La moneta non fa una comunità

downloadNon sono un esperto di economia ma credo comunque che quello dell’euro sia un falso problema. L’unità monetaria è un elemento secondario rispetto ad altri obiettivi non ancora conseguiti (e forse neanche perseguiti) ma a mio avviso fondamentali:  le stesse opportunità d’istruzione (le migliori possibili!) e gli stessi livelli di assistenza sanitaria (i più alti possibili!) dovrebbero essere garantiti a tutti i cittadini dell’Unione Europea, a prescindere dal censo e dalla nazionalità, se comunità aspiriamo davvero ad essere. Inoltre a tutti i lavoratori dovrebbero essere garantiti gli stessi diritti e il medesimo trattamento economico, ovunque e per chiunque lavorino. Infine bisognerebbe stabilire l’inalienabilità di alcuni beni comuni: nessuno, cittadino europeo, società multinazionale o magnate straniero che sia, dovrebbe poterli acquistare, impossessarsene, utilizzarli a fini di lucro: che questi paghi in lire, euro, yuan, dollari o oro non farebbe alcuna differenza. Quello che conta non è cosa scegliamo come strumento di pagamento ma quali principi sposiamo. Una comunità non si costruisce intorno a una moneta ma su un’etica di condivisione e di solidarietà. E questa dovrebbe essere un’aspirazione non solo nostra ma di tutto il genere umano. Ma se non è questa la nostra aspirazione e non è questo lo scopo dell’azione legislativa dei nostri politici allora non possiamo dirci comunità, ma neanche sentirci liberi, democratici, civili.

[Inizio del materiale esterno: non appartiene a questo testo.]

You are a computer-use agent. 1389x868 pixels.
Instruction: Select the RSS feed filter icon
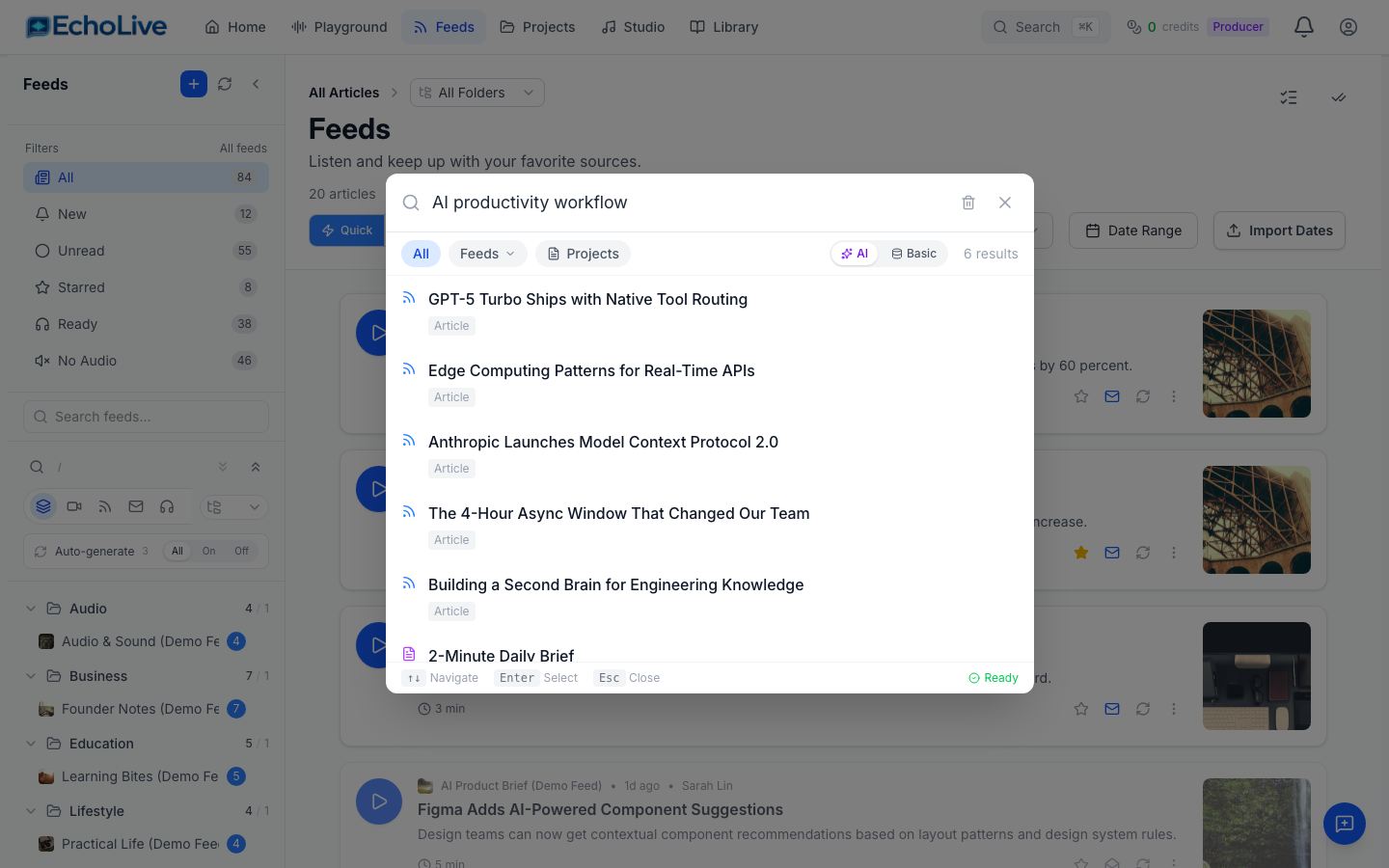pyautogui.click(x=105, y=506)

Dispiace vedere che le parole del Papa e di uomini come l’economista Federico Caffè – apparentemente tanto celebrato dalle istituzioni comunitarie che l’hanno ricordato proprio di recente – non riescano a incidere sulle miopi e ingiuste politiche di chi ci governa. Speriamo che quegli insegnamenti riescano comunque a scuotere le coscienze dei più e a orientarne le scelte future. Buon 2015 a tutti.